Tutto inizia con la scomparsa di un furgone blindato portavalori, partito dal Casinò di Saint-Vincent secondo i tempi e le modalità previste, con tre milioni di euro a bordo e diretto alla banca Carige di Aosta. E parliamo di una scomparsa letterale, non metaforica! Il furgone infatti sembra svanito nel nulla più assoluto. Il successivo ritrovamento di Enrico Manetti, una delle due guardie giurate della società Assovalue proprietaria del blindato, stordito e mezzo assiderato nel bel mezzo della Valsavaranche, chiarirà solo in parte il mistero. Di sicuro in modo poco soddisfacente per Schiavone il quale si chiede, ora più che mai, se la sparizione del blindato non sia da collegarsi all’omicidio di Romano Favre, ispettore di gioco in pensione del Casinò, caso ufficialmente chiuso con l’arresto del presunto colpevole Arturo Michelini.
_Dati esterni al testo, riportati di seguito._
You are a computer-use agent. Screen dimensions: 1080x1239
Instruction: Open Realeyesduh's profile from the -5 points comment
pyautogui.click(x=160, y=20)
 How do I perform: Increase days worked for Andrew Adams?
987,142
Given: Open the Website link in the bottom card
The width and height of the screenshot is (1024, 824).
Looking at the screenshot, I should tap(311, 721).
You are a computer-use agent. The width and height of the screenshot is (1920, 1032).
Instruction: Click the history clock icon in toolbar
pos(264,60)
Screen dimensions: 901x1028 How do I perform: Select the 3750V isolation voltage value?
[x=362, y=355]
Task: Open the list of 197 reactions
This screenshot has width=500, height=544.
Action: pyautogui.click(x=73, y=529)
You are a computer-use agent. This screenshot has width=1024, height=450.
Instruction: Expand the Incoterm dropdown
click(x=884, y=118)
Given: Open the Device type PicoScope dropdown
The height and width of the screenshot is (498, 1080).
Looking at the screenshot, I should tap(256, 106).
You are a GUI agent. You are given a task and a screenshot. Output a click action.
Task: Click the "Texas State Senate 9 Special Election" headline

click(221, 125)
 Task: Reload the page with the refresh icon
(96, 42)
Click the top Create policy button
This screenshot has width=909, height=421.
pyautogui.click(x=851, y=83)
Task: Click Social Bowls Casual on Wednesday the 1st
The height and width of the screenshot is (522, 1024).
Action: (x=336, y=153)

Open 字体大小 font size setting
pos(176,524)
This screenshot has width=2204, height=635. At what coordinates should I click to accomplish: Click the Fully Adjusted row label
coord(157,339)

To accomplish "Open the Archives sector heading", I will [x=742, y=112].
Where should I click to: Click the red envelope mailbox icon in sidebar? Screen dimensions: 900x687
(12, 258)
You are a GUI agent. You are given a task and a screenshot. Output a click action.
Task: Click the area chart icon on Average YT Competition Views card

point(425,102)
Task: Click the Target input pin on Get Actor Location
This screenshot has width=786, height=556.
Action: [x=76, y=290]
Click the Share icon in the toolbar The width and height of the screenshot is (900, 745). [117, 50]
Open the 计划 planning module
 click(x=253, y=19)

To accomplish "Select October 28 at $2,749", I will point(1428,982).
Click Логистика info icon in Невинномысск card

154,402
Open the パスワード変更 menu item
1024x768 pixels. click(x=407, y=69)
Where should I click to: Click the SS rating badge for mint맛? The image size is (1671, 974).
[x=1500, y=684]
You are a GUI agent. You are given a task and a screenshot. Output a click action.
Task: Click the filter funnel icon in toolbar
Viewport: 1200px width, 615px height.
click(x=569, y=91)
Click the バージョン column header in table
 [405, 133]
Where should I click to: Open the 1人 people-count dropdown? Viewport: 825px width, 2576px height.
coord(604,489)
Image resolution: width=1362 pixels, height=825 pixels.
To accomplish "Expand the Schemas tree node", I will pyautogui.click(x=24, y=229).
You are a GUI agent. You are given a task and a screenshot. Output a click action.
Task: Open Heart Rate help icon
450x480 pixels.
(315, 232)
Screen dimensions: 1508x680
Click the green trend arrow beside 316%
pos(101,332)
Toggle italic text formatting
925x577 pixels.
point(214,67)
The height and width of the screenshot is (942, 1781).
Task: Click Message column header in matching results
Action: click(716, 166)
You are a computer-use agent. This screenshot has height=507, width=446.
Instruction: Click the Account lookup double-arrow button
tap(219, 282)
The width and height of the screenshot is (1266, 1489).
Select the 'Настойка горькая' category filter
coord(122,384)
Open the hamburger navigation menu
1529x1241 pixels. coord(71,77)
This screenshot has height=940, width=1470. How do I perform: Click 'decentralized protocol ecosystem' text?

E come se gli intrighi del Casinò, il clima impervio di Aosta e i problemi dei vicini Cecilia e Gabriele non bastassero, sulla testa di Schiavone aleggia il peggior fantasma del suo passato: Luigi Baiocchi, l’assassino di sua moglie Marina, l’uomo al quale lo stesso Schiavone ha sparato per vendetta. Il fratello di Baiocchi, Enzo, diventato collaboratore di giustizia, sostiene infatti di sapere dove è sepolto il corpo di Luigi e Schiavone sa bene che, se questo venisse davvero trovato e riesumato, la pallottola lo accuserebbe senza possibilità di errore.
Dividendosi fra Roma, dove gli amici di un tempo Furio e Brizio si sforzano di aiutarlo, e Aosta, dove la squadra si sta facendo in quattro per chiudere il caso del furgone scomparso e capire cosa in realtà si celi dietro quel crimine, Schiavone inizia una corsa a perdifiato contro il tempo nella speranza di non soccombere a un destino che lo vedrebbe dietro le sbarre:
Scappare non è difficile, ritirarsi sì. Una ritirata non ha colore, è solo grigio senza fine, una strada d’asfalto vuota che non porta in nessun luogo. È una sconfitta senza possibilità di ritorno.
Con consumata abilità, Manzini non molla mai la presa sui propri lettori e smorza la tragicità della narrazione principale con una serie di gustosi contrappunti che vedono da un lato l’agente Casella, scapolo e solo, alle prese con una disperata passione per la vicina di casa Eugenia e dall’altro il medico legale Fumagalli coinvolto suo malgrado, o forse no, con la travolgente energia del sostituto Michela Gambino.